But the add-on doesn't have a roof.


----------



## twitch (Jan 4, 2007)

the roof would be the floor on the table. at least that's my guess


----------



## Forensic (Apr 12, 2007)

twitch said:


> the roof would be the floor on the table. at least that's my guess


I thought the add on section came with the walls, a ladder, and the section with the hole for the ladder.

Either I'm all confuzzled (again! :lol: ) or one of the sections is gonna have a hole in it! :lol:


----------



## CaptainFlow (May 16, 2007)

My understanding is that the bottom has the hole, and there is a roof... But if you just put it on a table top and cover the bottom with fabric, then it's no big thing to have a hole in the bottom... 

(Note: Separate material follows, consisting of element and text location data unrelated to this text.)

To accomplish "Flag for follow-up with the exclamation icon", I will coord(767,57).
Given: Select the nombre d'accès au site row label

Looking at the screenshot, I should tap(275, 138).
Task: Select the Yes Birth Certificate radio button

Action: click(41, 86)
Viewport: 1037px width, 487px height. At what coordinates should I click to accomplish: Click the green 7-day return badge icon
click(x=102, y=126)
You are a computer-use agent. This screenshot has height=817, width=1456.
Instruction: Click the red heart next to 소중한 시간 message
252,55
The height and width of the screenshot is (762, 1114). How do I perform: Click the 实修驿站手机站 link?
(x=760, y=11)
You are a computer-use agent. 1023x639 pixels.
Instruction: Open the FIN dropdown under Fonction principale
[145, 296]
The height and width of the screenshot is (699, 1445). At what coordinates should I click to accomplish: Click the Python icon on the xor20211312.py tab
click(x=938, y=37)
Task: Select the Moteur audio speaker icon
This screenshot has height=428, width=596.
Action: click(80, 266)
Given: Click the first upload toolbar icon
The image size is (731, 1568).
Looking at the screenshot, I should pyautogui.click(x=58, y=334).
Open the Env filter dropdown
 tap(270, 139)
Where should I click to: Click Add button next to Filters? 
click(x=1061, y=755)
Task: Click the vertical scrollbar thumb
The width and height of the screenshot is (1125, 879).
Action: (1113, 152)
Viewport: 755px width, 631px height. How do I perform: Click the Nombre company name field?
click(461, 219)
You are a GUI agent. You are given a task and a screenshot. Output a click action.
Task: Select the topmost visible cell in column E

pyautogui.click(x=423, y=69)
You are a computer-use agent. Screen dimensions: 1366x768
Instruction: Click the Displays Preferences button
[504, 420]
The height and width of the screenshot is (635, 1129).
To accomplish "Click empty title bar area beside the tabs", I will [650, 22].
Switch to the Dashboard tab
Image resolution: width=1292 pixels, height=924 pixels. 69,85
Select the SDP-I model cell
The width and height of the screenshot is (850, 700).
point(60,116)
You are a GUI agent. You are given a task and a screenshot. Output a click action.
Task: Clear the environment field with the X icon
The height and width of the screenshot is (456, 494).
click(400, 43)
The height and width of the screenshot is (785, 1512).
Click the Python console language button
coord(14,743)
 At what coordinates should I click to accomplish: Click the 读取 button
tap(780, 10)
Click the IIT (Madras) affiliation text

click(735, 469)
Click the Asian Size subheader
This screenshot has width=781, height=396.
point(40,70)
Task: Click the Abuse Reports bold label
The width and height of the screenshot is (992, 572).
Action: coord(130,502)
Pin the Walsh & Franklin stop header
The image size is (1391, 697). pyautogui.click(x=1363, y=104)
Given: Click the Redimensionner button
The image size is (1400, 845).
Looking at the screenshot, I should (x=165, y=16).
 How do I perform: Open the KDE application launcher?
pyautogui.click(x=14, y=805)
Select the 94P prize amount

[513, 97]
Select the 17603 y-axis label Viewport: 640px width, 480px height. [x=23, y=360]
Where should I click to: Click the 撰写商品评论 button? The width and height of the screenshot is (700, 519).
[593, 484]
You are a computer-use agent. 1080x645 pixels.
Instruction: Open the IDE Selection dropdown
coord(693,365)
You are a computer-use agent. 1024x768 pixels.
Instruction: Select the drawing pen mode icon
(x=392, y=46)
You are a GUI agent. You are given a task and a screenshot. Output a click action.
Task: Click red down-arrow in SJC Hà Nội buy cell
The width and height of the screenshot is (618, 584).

Or I'm the confused one, and there is no roof, and this idea wouldn't actually work...


----------



## cjshrader (Feb 15, 2007)

It's gotta have a roof. Or some bars or something. I mean, if the 142 is essentially the 141 plus the add on, then it would have a roof and a pan on the bottom with a hole in it.


----------



## Kimmiekins (Apr 14, 2007)

No, the add-on (143) is really only if you have the cage and want to... *grin* add-on. It doesn't have a roof, because they expect you to use the roof you already have. You'd take the roof off the current cage, put the add-on on top, and then add the roof back.

The 141 is what you'd want for a single level. You don't have to put the wheels/shelf on (either the 141 or 142).


----------